I really agree. But I want to note that you have framed your example because of the way you were taught probability, and that will perpetuate some of the problem IMHO. You were taught that sensitivity and specificity were properties of the test and are necessary to get P(disease|test). Neither is true. Sens and spec are properties of tests and patients, and vary strongly with patient characteristics. And teaching them gets physicians in a “backwards information flow” frame of mind that they then learn Bayes just to be able to correct (and don’t see the general power of Bayes when you really need it). Your idea of instead dwelling on P(disease|all you currently know about the patient) is the key, I think. We need to teach how to condition on all you currently know (or as much of it as past data have captured in a risk model) and how to interpret the result. And I think we need to teach how to assess diagnostic test information yield using the approach in the Diagnosis chapter in BBR. There I show how to look at the distribution of likely P(disease|current information) where “current information” is captured with and without utilization of the test results (there, the “test” is cholesterol).

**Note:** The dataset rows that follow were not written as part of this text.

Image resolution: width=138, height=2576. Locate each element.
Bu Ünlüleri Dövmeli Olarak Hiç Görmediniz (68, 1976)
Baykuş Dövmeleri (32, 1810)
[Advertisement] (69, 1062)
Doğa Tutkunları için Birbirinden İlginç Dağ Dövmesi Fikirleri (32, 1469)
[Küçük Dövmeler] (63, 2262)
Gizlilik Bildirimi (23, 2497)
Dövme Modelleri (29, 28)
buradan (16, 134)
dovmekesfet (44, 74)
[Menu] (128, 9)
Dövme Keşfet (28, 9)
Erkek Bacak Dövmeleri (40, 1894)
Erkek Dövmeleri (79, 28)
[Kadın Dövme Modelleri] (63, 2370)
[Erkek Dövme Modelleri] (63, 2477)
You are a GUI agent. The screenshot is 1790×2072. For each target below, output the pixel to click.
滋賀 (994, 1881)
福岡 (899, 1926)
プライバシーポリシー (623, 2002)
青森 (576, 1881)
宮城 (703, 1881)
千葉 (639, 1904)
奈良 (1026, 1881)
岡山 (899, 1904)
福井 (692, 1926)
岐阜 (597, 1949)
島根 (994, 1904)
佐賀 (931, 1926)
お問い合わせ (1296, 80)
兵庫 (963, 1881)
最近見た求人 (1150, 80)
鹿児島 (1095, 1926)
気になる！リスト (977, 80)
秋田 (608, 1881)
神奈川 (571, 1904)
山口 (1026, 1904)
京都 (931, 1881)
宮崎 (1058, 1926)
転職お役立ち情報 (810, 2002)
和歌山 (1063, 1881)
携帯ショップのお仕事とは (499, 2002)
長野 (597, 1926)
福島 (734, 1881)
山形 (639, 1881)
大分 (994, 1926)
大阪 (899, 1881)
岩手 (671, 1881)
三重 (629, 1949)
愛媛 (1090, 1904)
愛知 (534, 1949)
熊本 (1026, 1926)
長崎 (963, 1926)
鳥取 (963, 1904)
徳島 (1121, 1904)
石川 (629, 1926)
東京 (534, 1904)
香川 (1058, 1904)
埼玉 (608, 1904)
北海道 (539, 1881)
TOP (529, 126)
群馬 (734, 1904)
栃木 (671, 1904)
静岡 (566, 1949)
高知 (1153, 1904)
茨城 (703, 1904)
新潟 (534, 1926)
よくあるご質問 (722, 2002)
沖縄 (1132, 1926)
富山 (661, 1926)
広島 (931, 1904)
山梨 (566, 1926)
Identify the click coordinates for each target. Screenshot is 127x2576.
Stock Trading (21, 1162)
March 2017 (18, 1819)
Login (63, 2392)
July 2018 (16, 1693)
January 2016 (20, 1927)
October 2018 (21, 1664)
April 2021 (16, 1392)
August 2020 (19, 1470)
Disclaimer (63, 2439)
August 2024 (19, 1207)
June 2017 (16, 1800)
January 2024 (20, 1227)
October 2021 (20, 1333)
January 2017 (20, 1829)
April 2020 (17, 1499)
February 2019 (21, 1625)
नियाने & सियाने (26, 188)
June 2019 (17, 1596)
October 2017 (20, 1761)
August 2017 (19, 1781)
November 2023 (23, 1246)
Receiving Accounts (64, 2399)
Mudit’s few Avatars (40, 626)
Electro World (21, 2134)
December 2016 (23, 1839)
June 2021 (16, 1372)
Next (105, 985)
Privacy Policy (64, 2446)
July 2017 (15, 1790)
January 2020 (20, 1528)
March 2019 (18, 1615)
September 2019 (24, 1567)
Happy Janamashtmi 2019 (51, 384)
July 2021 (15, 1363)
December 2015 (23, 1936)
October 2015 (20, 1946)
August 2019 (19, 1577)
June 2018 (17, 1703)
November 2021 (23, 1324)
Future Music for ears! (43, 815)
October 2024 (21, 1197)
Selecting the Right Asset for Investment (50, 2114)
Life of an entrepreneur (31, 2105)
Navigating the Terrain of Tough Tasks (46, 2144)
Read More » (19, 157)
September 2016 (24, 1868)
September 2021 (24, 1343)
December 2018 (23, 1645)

Not only is probability not noise, probability is nearly everything (in a sense). Understanding probability and cause and effect are essential to a successful life. This is because understanding and capitalizing on probability are essential to good decision making. This classic paper by Spiegelhalter is worth everyone’s read.
Thanks, I have read your post on this a few times and agree. The issue I have is that in the papers published on these classifiers, they are unabashedly called “predictive systems” or “predictive models.” This is misleading in a dangerous way for the people who use them at the point of care.
@f2harrell Thank you again for discussing. My sense from BBR and this discussion is that you recommend going straight to regression. So if someone asks where 0.6 is from, show them the nomogram.
If that’s the case, this is very nice. You’re right, I was teaching Bayes rule – what was the point! I thought I was teaching conditional probability, but I was actually teaching Bayes.
I agree Frank that probability is essential to good medical decision making and the Spiegelhalter paper lays that out perfect clear (at least in my memory, it has been a while, should give it a re-read). I also like your way of putting classification as a premature decision. In my view that exactly the core of the problem: a probability is not a decision but information essential for a decision while the classification is a decision.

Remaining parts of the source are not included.